[start EXTRACTED INFORMATION]

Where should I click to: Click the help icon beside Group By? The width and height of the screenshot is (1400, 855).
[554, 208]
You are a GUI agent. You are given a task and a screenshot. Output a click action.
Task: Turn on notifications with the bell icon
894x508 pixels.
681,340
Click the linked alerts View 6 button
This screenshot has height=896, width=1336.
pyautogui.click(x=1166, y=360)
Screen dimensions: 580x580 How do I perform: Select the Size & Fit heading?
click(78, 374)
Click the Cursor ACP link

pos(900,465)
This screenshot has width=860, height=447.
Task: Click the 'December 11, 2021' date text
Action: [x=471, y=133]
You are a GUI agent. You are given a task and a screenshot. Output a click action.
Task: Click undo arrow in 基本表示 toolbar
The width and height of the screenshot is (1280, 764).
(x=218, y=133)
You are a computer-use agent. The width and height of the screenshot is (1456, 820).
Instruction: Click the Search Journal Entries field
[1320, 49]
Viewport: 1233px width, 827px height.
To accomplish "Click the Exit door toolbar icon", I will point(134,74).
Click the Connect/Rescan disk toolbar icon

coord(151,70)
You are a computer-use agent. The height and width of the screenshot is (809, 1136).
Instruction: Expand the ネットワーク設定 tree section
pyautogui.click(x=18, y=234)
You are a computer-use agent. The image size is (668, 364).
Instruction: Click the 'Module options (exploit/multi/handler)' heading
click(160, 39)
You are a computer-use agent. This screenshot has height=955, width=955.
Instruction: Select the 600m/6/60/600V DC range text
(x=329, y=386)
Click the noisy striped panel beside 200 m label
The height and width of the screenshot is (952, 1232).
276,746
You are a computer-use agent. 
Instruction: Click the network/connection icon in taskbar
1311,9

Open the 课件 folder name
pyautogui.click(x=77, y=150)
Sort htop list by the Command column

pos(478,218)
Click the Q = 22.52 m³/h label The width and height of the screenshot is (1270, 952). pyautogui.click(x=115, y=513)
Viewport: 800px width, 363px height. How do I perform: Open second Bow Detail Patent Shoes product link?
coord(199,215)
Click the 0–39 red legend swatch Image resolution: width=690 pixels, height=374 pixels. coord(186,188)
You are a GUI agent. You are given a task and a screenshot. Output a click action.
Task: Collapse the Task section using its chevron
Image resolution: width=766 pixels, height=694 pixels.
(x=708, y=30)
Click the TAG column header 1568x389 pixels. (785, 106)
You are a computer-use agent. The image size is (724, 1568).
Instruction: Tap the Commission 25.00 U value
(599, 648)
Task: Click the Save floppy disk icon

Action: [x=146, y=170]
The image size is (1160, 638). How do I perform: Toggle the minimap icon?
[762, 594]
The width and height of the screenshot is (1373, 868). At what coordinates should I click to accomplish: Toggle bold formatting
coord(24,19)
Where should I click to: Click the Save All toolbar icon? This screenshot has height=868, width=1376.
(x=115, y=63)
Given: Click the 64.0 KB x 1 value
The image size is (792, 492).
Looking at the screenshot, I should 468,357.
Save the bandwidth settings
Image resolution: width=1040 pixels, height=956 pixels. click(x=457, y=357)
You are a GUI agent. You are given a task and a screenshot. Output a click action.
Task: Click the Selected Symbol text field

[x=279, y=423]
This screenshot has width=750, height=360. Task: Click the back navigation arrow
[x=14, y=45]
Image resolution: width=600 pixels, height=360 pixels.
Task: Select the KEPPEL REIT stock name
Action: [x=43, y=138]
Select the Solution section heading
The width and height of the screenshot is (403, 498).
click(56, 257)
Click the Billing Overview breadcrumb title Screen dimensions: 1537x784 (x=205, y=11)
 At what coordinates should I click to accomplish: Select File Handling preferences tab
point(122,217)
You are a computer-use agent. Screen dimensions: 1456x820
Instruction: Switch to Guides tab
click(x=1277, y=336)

[end EXTRACTED INFORMATION]

§ STATED EXERCISE
Pull out every line of the records that contains the word "This", and copy each one in full.

§ COMPLETED TASK
This screenshot has height=896, width=1336.
This screenshot has width=860, height=447.
You are a computer-use agent. This screenshot has height=955, width=955.
Where should I click to: Click the Save All toolbar icon? This screenshot has height=868, width=1376.
This screenshot has width=750, height=360. Task: Click the back navigation arrow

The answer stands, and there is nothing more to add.